Differentiate to find

\begin{align*} \frac{\partial F}{\partial U_A} &= \frac 32 k N \frac{1}{U_A} - \lambda = 0 \quad &\implies\quad \lambda &= \frac{\partial S_A}{\partial U_A} = \frac{3 k N_A}{2U_A} \\ \frac{\partial F}{\partial U_B} &= \frac 32 k N \frac{1}{U_B} - \lambda = 0 \quad &\implies\quad \lambda &= \frac{\partial S_B}{\partial U_B} = \frac{3 k N_B}{2U_B} \\ \frac{\partial F}{\partial V_A} &= k N \frac{1}{V_A} - \delta = 0 \quad &\implies\quad \delta &= \frac{\partial S_A}{\partial V_A} = \frac{k N_A}{V_A} \\ \frac{\partial F}{\partial V_B} &= k N \frac{1}{V_B} - \delta = 0 \quad &\implies\quad \delta &= \frac{\partial S_B}{\partial V_B} = \frac{k N_B}{V_B} \end{align*}

We see that for energy and volume to equilibrate means that $\partial S/\partial U$ and $\partial S/\partial V$ equalize as well. For an ideal gas, we see

\begin{align*} \frac{\partial S}{\partial U} = \frac{3kN}{2U} = \frac 1T,\quad \quad\frac{\partial S}{\partial V} = \frac{kN}{V} = \frac PT. \end{align*}

Temperature and pressure are equal.

Now consider the energy of this isolated system at equilibrium.

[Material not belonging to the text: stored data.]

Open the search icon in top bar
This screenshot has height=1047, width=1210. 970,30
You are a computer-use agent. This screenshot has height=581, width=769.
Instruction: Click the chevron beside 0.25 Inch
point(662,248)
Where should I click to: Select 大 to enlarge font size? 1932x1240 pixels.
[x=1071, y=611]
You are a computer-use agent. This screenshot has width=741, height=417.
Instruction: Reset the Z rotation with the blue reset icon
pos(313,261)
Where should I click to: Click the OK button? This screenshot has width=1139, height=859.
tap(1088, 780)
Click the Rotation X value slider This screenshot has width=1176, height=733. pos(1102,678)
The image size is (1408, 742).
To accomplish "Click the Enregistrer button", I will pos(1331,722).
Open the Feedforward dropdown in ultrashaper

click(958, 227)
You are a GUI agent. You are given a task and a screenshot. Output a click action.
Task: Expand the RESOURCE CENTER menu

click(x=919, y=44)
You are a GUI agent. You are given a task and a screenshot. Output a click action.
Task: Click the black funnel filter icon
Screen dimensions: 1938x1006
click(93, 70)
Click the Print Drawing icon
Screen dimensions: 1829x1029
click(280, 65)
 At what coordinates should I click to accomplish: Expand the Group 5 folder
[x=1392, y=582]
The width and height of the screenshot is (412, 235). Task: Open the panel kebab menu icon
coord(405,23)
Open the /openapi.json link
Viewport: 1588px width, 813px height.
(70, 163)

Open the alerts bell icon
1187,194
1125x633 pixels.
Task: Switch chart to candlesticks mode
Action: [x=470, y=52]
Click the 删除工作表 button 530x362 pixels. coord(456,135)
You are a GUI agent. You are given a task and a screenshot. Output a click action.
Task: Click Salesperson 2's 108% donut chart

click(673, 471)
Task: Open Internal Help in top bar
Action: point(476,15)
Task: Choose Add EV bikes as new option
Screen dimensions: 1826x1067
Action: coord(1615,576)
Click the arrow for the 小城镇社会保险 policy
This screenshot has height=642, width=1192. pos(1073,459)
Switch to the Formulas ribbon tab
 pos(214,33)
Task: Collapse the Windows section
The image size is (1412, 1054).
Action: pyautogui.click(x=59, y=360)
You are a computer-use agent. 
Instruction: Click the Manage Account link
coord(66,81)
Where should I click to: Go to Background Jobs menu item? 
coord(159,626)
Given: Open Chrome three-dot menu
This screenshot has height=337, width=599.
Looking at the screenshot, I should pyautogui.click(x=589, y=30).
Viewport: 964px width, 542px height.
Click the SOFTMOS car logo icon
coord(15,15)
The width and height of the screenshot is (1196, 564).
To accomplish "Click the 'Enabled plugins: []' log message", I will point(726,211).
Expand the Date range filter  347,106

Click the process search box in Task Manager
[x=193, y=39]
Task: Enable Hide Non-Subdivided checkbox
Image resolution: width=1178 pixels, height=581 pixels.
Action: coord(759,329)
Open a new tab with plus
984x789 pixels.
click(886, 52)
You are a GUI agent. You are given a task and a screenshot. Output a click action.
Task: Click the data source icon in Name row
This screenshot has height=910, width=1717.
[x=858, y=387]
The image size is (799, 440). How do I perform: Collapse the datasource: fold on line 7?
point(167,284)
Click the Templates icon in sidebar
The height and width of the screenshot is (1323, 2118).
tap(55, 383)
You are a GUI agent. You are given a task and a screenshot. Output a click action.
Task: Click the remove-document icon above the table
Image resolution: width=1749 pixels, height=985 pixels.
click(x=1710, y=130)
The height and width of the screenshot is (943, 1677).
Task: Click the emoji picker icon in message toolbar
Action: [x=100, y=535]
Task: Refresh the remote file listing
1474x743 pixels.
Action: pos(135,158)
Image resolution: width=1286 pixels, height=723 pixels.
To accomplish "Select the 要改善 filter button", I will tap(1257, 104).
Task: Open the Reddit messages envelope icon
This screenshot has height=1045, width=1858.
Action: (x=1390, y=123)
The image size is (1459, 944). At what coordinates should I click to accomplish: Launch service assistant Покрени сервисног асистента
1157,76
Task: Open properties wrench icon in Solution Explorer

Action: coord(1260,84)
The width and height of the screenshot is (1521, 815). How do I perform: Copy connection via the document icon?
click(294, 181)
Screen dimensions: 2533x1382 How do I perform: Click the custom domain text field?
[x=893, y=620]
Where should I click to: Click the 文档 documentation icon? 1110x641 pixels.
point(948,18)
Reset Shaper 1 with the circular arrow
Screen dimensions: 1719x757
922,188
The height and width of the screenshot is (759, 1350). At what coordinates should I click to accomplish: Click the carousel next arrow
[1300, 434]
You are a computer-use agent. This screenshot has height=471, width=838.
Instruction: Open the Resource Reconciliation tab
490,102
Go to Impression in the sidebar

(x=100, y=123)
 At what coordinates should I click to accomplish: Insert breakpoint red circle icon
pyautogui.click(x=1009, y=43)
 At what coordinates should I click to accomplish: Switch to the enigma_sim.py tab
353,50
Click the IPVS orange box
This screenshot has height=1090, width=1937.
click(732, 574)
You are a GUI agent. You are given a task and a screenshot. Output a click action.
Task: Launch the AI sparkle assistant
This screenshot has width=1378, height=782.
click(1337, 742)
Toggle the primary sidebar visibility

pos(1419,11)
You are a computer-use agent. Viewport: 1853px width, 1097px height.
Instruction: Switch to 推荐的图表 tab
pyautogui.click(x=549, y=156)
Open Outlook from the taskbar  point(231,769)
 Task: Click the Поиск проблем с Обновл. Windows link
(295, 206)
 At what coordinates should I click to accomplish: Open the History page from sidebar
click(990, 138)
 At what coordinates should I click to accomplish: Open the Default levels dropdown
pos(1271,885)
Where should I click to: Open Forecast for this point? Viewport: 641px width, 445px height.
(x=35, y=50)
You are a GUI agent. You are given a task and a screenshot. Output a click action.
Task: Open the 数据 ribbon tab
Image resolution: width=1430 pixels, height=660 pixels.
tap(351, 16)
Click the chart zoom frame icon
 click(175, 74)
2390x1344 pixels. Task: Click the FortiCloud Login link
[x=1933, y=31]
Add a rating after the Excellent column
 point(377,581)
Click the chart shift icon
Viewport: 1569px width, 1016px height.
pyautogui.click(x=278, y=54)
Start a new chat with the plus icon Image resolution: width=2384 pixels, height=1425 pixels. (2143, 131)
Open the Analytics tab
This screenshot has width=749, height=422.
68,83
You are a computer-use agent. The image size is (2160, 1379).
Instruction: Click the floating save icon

Because it is isolated, $\d U = \d U_A + \d U_B = 0$ , and because it is at equilibrium, $\d S = \d S_A + \d S_B = 0$ . We can equivalently write the derivative as

\frac{\partial S_A}{\partial U_A} \d U_A + \frac{\partial S_B}{\partial U_B} \d U_B = 0.

We then take advantage of the fact that $\d U_A = - \d U_B$ to say that for an isolated system at equilibrium,

\frac{\partial S_A}{\partial U_A} = \frac{\partial S_B}{\partial U_B} =: \frac 1T.

This gives us the thermodynamic definition of temperature.